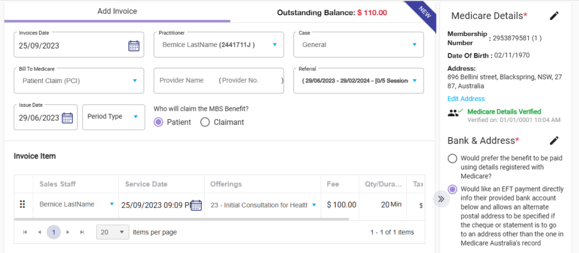
Task: Expand the Practitioner dropdown
Action: pyautogui.click(x=274, y=45)
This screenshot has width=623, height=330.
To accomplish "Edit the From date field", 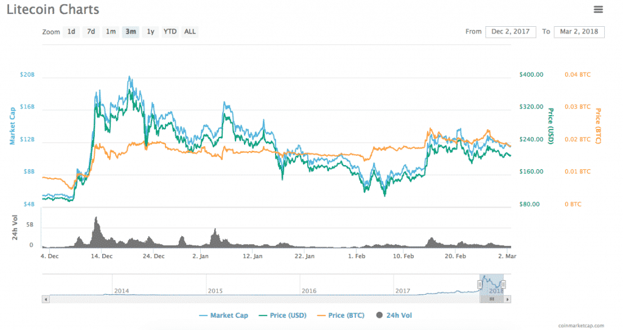I will 510,32.
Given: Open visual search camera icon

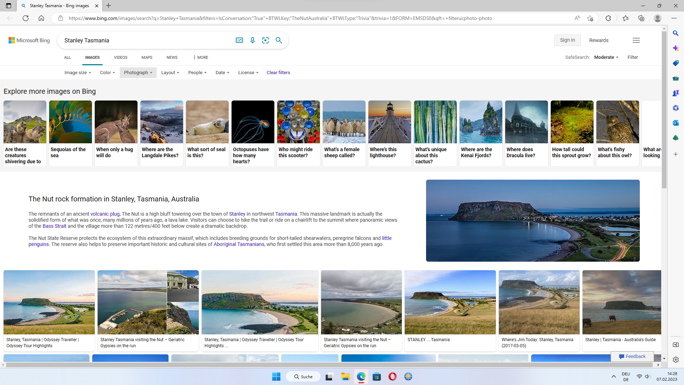Looking at the screenshot, I should coord(265,40).

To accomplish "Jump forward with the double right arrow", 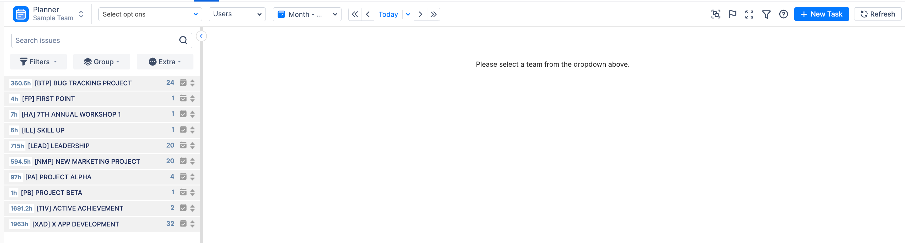I will [434, 14].
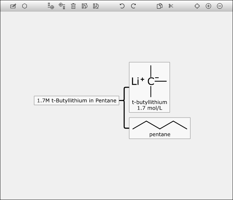The width and height of the screenshot is (233, 200).
Task: Click the pentane zigzag structure drawing
Action: pyautogui.click(x=160, y=125)

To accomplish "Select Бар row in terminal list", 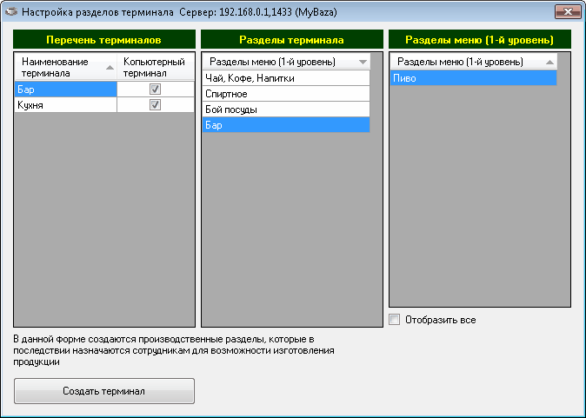I will click(65, 89).
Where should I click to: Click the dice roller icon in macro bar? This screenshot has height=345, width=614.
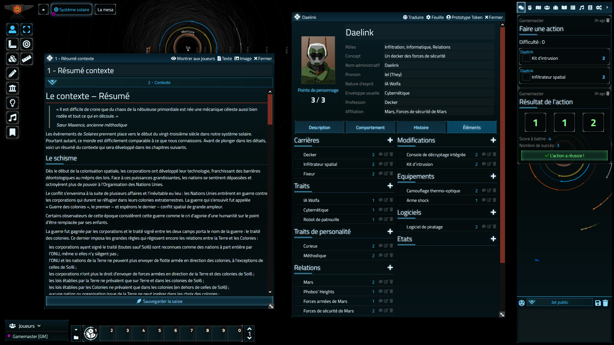91,334
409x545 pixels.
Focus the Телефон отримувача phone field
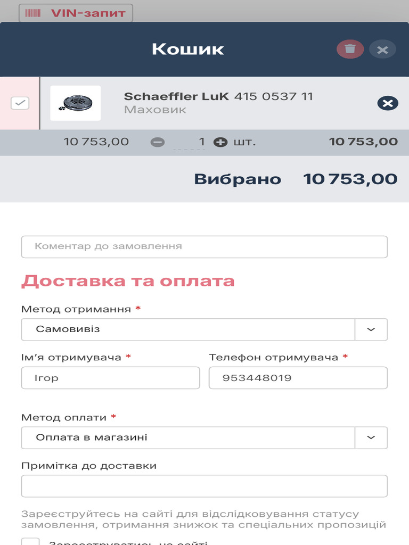click(298, 378)
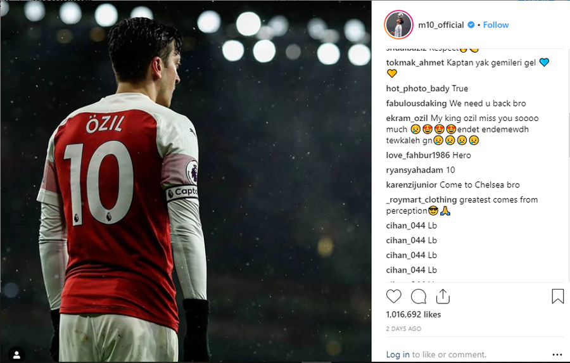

What the task asks> Copy the listing from the line containing "Where should I" through the end of the listing, leaving out the pictures.

Result>
Where should I click to: Click the dice roller icon in macro bar? This screenshot has height=345, width=614.
91,334
409x545 pixels.
Focus the Телефон отримувача phone field
click(298, 378)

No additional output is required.